In high school, I was in the so-called science track (most of Europe has an early tracking system) on my way to college to become an Engineer. Becoming and Engineer was the holy grail of a professional career in the Communist Poland, a piety combining the ideal of Higher Productivity extolled by the Communist ideology, and a Higher Social Status extolled by the petite bourgeois mores. To desecrate that, for example, I would proclaim in my calculus class that I really do not need this BS in my career, and when the teacher objected by pointing out the multiple uses of calculus in Engineering, I would reply that I intend to become a garbage collector or a gangster instead. I would even briefly enroll in vocational training or bring knives to school to prove the point. Later on, in my 12th grade I became even more sophisticated in my methods of desecration. For example, in my biology class, I would challenge the holy grail of the evolution theory with the ideas of Pierre Teilhard de Charidn, and obscure French paleontologist cum philosopher who married the theory of evolution with St. Thomas Aquinas theology (the Argument from Degree, to be more precise) and smirk when the poor teacher could refute deChardin's ideas.
My final desecration of the holy grail of Life as an Engineer came at my HS graduation when, instead of applying to the engineering school, I sent my paper to a philosophy department at a small liberal arts college. My poor father, an Engineer himself, was in despair. "It is a hobby, not a profession" he maintained, not realizing that this was precisely the point behind my decision. I did not want to celebrate the conventional piety of the Productive and Socially Respectable Way of Life and I thought that Contemplating Obscure and Irrelevant Bullshit as a Way of Life was a perfect way of desecrating the conventional piety.
To be sure, philosophy is full of pieties but also full of counter-pieties. Consequently, acts like proclaiming the superiority of Roland Barthes' semiotics over Descarets' rationality in my epistemology seminar was hardly an act of sacrilege at all, just a minor heresy that reaffirmed the framework.

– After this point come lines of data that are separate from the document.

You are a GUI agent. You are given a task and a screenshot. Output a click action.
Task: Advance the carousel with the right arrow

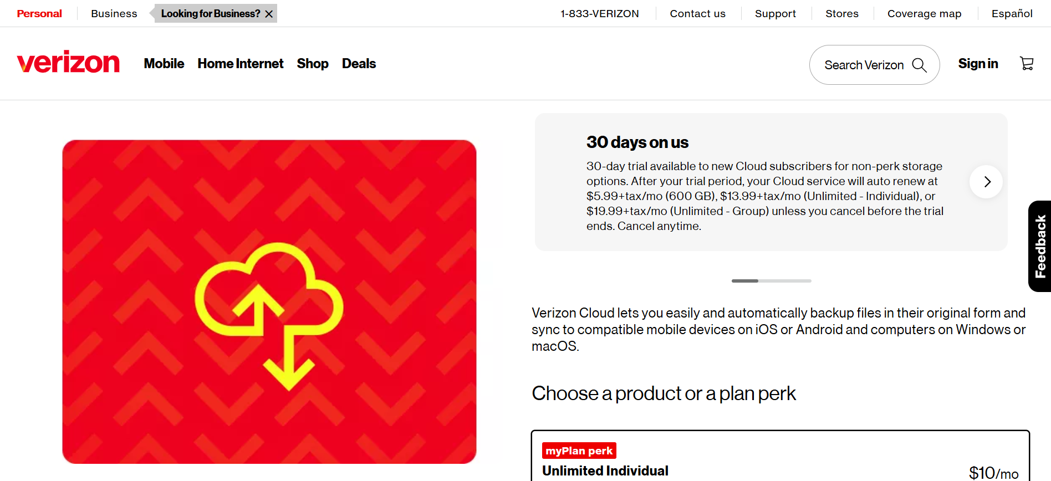[986, 182]
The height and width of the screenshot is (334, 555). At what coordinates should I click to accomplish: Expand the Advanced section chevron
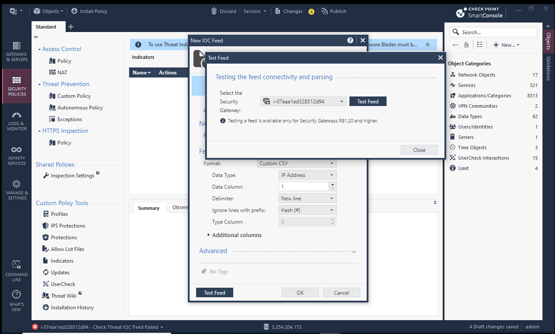click(x=353, y=251)
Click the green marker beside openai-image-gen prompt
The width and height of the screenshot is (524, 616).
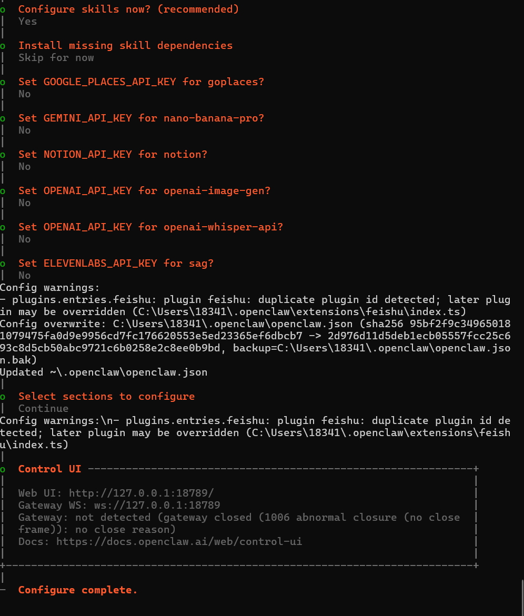coord(2,191)
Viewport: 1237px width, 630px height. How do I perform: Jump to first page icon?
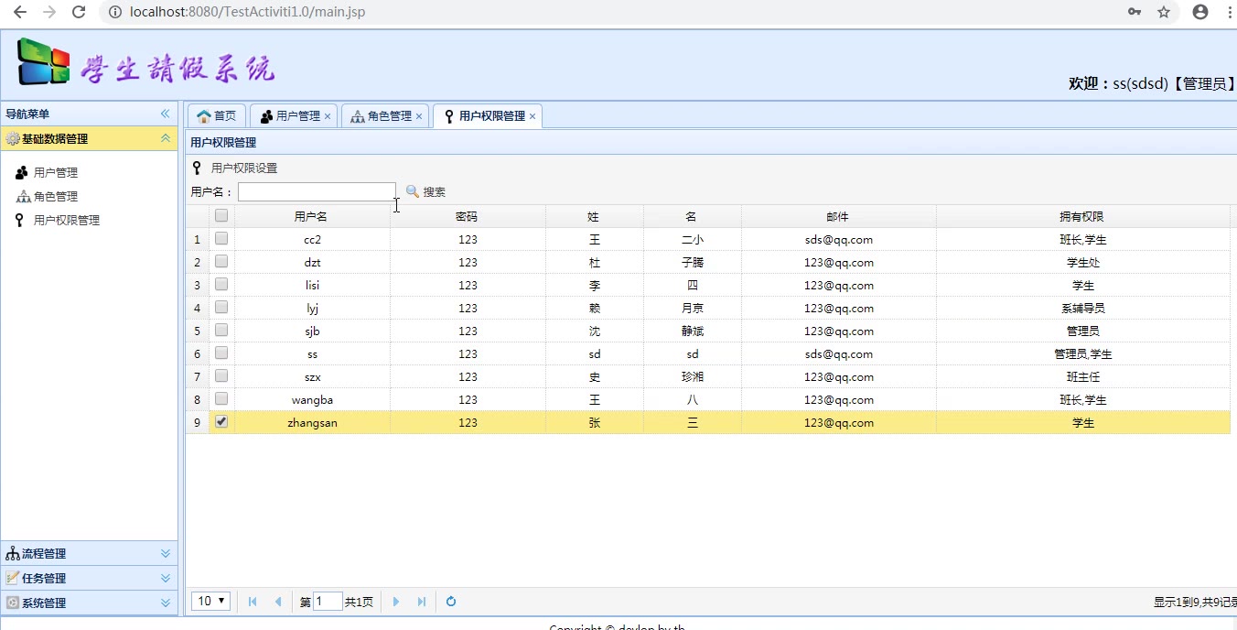[x=253, y=602]
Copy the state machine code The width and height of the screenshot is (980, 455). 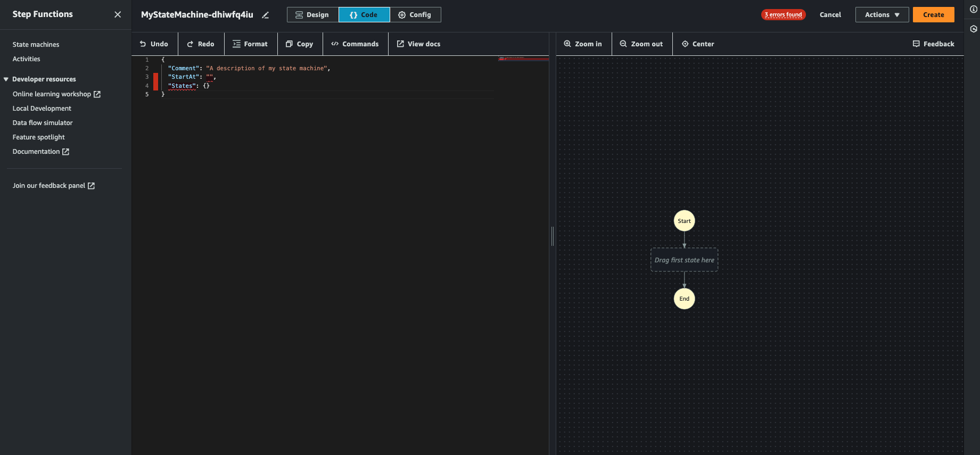pyautogui.click(x=300, y=44)
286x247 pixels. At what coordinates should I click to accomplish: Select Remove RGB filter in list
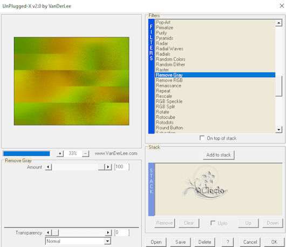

Upon my graduation from the philosophy department I put a few more minor stunts, such as going to the Unemployment Office and asking them to find me a job of a philosopher, or eventually taking the floor at a philosophical conference pulled together by my Alma Mater and proclaiming that all that philosophical quibbling amounts to nothing, and the Way to Go is to join the independent labor movement (it was met with ominous silence.)
I went on finding and desecrating pieties throughout the entire poor excuse for my academic career, but I realized that academia is pretty immune to challenges. It assimilates them and turns them into minor controversies that merely affirm the framework of conventional wisdom.
But those who play the role of the devils' advocate in this process also pay the price - they seldom get admitted to the spoils of academic life - be it tenured positions, posh research projects, or Status and Reverence Brought You by Peer Recognition. You can spend your entire academic career by word processing reiterations of some conventional wisdom,which will bring you not only a tenure but also a multitude of distinguished scholarship awards, but if you are identified as a challenger to that wisdom, you spend your entire "career" toiling on the academic margins where you occupy a position only a notch above research assistants or adjuncts, and cranking out your arguments that occasionally get published but to which few pay any attention.
Indeed, academia is not only the bastion of conventional wisdom, but also the graveyard of critical thinking and challenges to that wisdom.
But then, academia is not an exception in this respect. The so counter-culture is another realm where counter-pieties become pieties of a different flavor and defended from sacrilege by All Means Necessary.